OneReason: Activating Chain-of-Thought Reasoning in Generative Recommendation Models
Researchers from the OneRec team introduce OneReason, a framework for enabling reasoning capabilities in generative recommendation models deployed across short-video, live-streaming, advertising, and e-commerce. The work identifies a key failure mode — that naive thinking-mode integration does not outperform non-thinking baselines — and diagnoses this as a deficit in two factors: itemic token perception and user behavior cognition. The proposed solution combines perception-focused pre-training, a three-level cognition-enhanced CoT format for supervised fine-tuning, and a specialize-then-unify RL training recipe.
Reasoning models struggle to control their chains of thought, and that's good
OpenAI introduces CoT-Control, a framework for evaluating how well reasoning models can deliberately manipulate or suppress their chain-of-thought outputs. The finding that models struggle to control their CoT is framed as a positive safety property, reinforcing the argument that visible reasoning traces serve as a meaningful monitorability safeguard. This contributes to ongoing research on whether chain-of-thought transparency is a reliable alignment and oversight tool.
Introducing OpenAI o1
OpenAI announced o1, a new series of AI models designed to spend more time 'thinking' before responding, using chain-of-thought reasoning to tackle complex problems in science, coding, and mathematics. The o1-preview and o1-mini models are being released, with o1-preview representing the most capable version and o1-mini offering a faster, cheaper alternative optimized for coding and reasoning tasks. OpenAI claims o1-preview ranks in the 89th percentile on competitive programming problems and performs at a PhD level on science benchmarks. This release marks a significant shift in OpenAI's approach to scaling, moving from purely training-time compute to inference-time compute as a new axis of capability improvement.
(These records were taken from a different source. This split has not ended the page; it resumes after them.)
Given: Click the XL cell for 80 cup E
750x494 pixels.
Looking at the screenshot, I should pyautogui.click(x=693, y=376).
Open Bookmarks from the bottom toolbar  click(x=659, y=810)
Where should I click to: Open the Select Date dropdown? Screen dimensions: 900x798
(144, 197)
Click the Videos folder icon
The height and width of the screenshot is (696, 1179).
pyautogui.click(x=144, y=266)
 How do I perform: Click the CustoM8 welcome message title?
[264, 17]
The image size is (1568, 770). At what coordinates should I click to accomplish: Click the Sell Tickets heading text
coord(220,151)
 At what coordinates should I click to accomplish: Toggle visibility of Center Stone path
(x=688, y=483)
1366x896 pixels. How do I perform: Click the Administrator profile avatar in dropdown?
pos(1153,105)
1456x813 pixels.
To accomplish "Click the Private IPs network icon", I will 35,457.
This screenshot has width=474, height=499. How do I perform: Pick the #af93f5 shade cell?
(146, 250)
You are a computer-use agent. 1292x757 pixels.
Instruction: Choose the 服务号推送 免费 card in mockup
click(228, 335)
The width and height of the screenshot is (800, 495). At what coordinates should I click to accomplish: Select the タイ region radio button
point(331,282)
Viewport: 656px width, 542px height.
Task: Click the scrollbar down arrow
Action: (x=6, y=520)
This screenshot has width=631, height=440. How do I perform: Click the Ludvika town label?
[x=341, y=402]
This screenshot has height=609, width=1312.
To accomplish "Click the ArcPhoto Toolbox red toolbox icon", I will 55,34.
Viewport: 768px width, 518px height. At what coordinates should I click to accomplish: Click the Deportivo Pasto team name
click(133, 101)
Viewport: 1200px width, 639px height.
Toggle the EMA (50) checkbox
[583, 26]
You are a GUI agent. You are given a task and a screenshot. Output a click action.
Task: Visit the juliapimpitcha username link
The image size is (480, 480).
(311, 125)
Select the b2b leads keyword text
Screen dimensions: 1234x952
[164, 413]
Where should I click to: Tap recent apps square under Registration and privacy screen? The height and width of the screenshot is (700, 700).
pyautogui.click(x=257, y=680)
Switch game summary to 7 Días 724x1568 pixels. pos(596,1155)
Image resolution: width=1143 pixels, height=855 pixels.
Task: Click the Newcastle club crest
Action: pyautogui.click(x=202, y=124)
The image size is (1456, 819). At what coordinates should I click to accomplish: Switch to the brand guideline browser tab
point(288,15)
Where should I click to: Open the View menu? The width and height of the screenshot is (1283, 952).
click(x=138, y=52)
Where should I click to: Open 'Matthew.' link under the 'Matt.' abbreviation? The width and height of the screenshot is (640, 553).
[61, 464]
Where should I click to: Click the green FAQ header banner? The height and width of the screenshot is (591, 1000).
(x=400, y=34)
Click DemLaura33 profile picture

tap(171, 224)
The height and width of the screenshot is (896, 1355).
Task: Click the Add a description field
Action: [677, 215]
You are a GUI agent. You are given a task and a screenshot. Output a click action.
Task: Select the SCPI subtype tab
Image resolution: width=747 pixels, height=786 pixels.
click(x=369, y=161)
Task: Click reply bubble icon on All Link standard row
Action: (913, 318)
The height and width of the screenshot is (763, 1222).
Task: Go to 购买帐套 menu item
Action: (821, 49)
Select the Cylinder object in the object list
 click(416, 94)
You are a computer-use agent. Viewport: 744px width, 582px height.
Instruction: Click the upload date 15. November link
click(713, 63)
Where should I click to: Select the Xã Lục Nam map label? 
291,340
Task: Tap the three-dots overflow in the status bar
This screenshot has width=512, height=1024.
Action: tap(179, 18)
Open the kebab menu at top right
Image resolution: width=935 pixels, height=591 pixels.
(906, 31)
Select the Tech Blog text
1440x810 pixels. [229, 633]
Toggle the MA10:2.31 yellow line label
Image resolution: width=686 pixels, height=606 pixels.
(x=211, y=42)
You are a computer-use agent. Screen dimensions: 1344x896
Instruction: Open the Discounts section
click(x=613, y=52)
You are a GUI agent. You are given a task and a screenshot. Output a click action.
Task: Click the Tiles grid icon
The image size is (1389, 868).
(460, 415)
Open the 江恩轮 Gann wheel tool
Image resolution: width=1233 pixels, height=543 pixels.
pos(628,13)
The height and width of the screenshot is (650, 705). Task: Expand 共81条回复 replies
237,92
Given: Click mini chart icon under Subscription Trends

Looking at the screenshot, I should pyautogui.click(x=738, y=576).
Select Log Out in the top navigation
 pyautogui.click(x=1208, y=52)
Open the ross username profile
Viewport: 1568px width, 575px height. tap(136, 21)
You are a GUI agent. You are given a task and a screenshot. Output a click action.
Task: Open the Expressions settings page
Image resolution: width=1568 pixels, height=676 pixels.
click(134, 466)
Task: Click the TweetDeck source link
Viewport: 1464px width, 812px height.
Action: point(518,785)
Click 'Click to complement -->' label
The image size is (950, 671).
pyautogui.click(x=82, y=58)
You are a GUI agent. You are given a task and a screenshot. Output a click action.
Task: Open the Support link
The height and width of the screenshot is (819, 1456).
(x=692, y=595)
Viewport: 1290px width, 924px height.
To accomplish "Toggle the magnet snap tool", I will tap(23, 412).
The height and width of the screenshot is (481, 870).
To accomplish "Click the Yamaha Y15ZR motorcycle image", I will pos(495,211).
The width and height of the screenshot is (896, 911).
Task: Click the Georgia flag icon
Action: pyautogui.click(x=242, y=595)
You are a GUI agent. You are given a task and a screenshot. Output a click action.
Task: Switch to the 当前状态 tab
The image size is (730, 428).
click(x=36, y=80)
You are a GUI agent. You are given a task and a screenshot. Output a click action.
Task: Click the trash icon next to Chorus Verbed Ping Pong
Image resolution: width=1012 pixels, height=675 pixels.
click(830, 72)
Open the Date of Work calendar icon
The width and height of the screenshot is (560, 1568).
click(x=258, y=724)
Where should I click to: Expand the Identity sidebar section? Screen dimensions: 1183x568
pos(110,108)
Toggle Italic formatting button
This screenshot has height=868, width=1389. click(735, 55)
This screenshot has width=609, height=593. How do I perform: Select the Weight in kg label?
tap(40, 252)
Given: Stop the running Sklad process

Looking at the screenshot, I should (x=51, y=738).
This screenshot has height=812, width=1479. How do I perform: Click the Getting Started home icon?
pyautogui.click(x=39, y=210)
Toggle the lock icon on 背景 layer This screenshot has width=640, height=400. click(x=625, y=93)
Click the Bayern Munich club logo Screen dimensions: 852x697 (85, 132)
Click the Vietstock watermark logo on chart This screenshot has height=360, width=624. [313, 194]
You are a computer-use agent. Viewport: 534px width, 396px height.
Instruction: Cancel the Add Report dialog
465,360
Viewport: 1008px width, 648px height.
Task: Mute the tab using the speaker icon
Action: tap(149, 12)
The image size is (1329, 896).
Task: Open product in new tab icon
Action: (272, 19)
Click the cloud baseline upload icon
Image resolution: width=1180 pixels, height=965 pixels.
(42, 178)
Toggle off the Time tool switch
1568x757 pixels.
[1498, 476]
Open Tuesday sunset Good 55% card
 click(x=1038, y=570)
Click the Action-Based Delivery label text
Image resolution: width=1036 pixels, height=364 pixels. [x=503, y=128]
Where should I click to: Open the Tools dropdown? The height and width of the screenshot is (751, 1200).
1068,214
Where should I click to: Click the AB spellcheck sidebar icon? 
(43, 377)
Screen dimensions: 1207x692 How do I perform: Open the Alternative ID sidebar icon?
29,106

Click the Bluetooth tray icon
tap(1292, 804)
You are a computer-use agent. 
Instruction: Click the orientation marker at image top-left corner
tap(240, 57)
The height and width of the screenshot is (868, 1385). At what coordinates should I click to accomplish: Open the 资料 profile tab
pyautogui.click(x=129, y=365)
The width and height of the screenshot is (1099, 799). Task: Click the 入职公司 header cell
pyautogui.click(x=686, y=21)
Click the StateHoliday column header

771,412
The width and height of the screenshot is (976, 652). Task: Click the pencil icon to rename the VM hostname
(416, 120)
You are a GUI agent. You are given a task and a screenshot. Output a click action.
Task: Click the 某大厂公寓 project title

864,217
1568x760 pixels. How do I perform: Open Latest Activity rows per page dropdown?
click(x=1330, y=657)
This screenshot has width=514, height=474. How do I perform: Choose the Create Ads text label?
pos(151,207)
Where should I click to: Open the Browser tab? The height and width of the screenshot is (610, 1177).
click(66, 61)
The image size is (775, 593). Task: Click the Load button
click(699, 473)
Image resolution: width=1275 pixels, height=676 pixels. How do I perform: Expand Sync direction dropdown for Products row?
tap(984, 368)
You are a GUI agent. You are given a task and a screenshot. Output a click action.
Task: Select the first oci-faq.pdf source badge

ATLAS: Unified Agentic and Latent Visual Reasoning via Functional Tokens
ATLAS proposes a framework where a single discrete 'functional token' serves dual roles as both an agentic operation trigger and a latent visual reasoning unit in multimodal models. This design avoids the computational cost of generating intermediate images while sidestepping the context-switching latency of external tool calls and the generalization limitations of pure latent methods. The framework is compatible with standard SFT and RL training pipelines without architectural changes, and introduces Latent-Anchored GRPO (LA-GRPO) to stabilize reinforcement learning when functional tokens are sparse. Experiments show strong performance on visual reasoning benchmarks with maintained interpretability.